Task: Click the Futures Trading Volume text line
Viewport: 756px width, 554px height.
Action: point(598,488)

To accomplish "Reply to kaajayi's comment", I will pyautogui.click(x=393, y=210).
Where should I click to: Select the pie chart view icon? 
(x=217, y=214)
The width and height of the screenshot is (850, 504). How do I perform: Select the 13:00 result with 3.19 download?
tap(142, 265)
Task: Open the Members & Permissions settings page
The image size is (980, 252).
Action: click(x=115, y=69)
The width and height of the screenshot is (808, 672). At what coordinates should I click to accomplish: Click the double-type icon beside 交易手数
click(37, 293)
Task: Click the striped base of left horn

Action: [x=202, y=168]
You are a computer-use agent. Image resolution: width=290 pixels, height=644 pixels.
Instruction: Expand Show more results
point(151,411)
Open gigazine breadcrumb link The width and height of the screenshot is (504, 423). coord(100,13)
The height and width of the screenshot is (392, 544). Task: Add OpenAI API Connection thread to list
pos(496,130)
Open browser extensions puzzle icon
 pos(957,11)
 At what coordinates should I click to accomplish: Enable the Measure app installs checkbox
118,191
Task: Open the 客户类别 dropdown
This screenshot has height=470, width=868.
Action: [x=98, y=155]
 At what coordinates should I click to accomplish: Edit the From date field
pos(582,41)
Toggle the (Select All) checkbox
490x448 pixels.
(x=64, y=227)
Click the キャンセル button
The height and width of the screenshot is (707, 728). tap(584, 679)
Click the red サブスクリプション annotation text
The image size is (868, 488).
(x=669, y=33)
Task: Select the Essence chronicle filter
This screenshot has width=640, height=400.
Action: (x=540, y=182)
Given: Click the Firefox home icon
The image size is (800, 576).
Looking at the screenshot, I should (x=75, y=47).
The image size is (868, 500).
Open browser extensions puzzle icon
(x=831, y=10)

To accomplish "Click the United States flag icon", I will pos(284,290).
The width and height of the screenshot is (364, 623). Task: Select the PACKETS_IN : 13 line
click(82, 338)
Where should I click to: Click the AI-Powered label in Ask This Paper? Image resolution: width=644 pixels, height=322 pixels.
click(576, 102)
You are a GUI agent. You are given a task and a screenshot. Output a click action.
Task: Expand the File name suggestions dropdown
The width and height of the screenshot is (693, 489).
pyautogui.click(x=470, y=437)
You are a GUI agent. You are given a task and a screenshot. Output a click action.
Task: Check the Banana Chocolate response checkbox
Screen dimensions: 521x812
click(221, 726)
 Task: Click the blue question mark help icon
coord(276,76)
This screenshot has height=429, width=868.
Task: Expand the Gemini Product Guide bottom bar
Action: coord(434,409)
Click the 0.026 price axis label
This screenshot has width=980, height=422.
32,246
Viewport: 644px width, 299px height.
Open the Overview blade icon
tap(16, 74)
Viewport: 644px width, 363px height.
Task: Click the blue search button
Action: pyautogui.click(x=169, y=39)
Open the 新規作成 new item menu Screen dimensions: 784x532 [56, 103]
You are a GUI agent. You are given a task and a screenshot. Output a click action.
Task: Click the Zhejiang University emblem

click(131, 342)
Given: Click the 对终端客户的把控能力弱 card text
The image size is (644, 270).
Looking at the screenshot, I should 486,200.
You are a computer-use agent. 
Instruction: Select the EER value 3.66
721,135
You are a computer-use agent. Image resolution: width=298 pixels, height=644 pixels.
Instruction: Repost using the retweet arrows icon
··········
**Description of the task:** Please render every line of the records above as a two-column Markdown table with the headers Row and Line. Number the rows in order and skip blank lines.

**Answer to the exercise:**
| Row | Line |
|---|---|
| 1 | Task: Click the Futures Trading Volume text line |
| 2 | Viewport: 756px width, 554px height. |
| 3 | Action: point(598,488) |
| 4 | To accomplish "Reply to kaajayi's comment", I will pyautogui.click(x=393, y=210). |
| 5 | Where should I click to: Select the pie chart view icon?  |
| 6 | (x=217, y=214) |
| 7 | The width and height of the screenshot is (850, 504). How do I perform: Select the 13:00 result with 3.19 download? |
| 8 | tap(142, 265) |
| 9 | Task: Open the Members & Permissions settings page |
| 10 | The image size is (980, 252). |
| 11 | Action: click(x=115, y=69) |
| 12 | The width and height of the screenshot is (808, 672). At what coordinates should I click to accomplish: Click the double-type icon beside 交易手数 |
| 13 | click(37, 293) |
| 14 | Task: Click the striped base of left horn |
| 15 | Action: [x=202, y=168] |
| 16 | You are a computer-use agent. Image resolution: width=290 pixels, height=644 pixels. |
| 17 | Instruction: Expand Show more results |
| 18 | point(151,411) |
| 19 | Open gigazine breadcrumb link The width and height of the screenshot is (504, 423). coord(100,13) |
| 20 | The height and width of the screenshot is (392, 544). Task: Add OpenAI API Connection thread to list |
| 21 | pos(496,130) |
| 22 | Open browser extensions puzzle icon |
| 23 |  pos(957,11) |
| 24 |  At what coordinates should I click to accomplish: Enable the Measure app installs checkbox |
| 25 | 118,191 |
| 26 | Task: Open the 客户类别 dropdown |
| 27 | This screenshot has height=470, width=868. |
| 28 | Action: [x=98, y=155] |
| 29 |  At what coordinates should I click to accomplish: Edit the From date field |
| 30 | pos(582,41) |
| 31 | Toggle the (Select All) checkbox |
| 32 | 490x448 pixels. |
| 33 | (x=64, y=227) |
| 34 | Click the キャンセル button |
| 35 | The height and width of the screenshot is (707, 728). tap(584, 679) |
| 36 | Click the red サブスクリプション annotation text |
| 37 | The image size is (868, 488). |
| 38 | (x=669, y=33) |
| 39 | Task: Select the Essence chronicle filter |
| 40 | This screenshot has width=640, height=400. |
| 41 | Action: (x=540, y=182) |
| 42 | Given: Click the Firefox home icon |
| 43 | The image size is (800, 576). |
| 44 | Looking at the screenshot, I should (x=75, y=47). |
| 45 | The image size is (868, 500). |
| 46 | Open browser extensions puzzle icon |
| 47 | (x=831, y=10) |
| 48 | To accomplish "Click the United States flag icon", I will pos(284,290). |
| 49 | The width and height of the screenshot is (364, 623). Task: Select the PACKETS_IN : 13 line |
| 50 | click(82, 338) |
| 51 | Where should I click to: Click the AI-Powered label in Ask This Paper? Image resolution: width=644 pixels, height=322 pixels. |
| 52 | click(576, 102) |
| 53 | You are a GUI agent. You are given a task and a screenshot. Output a click action. |
| 54 | Task: Expand the File name suggestions dropdown |
| 55 | The width and height of the screenshot is (693, 489). |
| 56 | pyautogui.click(x=470, y=437) |
| 57 | You are a GUI agent. You are given a task and a screenshot. Output a click action. |
| 58 | Task: Check the Banana Chocolate response checkbox |
| 59 | Screen dimensions: 521x812 |
| 60 | click(221, 726) |
| 61 |  Task: Click the blue question mark help icon |
| 62 | coord(276,76) |
| 63 | This screenshot has height=429, width=868. |
| 64 | Task: Expand the Gemini Product Guide bottom bar |
| 65 | Action: coord(434,409) |
| 66 | Click the 0.026 price axis label |
| 67 | This screenshot has width=980, height=422. |
| 68 | 32,246 |
| 69 | Viewport: 644px width, 299px height. |
| 70 | Open the Overview blade icon |
| 71 | tap(16, 74) |
| 72 | Viewport: 644px width, 363px height. |
| 73 | Task: Click the blue search button |
| 74 | Action: pyautogui.click(x=169, y=39) |
| 75 | Open the 新規作成 new item menu Screen dimensions: 784x532 [56, 103] |
| 76 | You are a GUI agent. You are given a task and a screenshot. Output a click action. |
| 77 | Task: Click the Zhejiang University emblem |
| 78 | click(131, 342) |
| 79 | Given: Click the 对终端客户的把控能力弱 card text |
| 80 | The image size is (644, 270). |
| 81 | Looking at the screenshot, I should 486,200. |
| 82 | You are a computer-use agent.  |
| 83 | Instruction: Select the EER value 3.66 |
| 84 | 721,135 |
| 85 | You are a computer-use agent. Image resolution: width=298 pixels, height=644 pixels. |
| 86 | Instruction: Repost using the retweet arrows icon |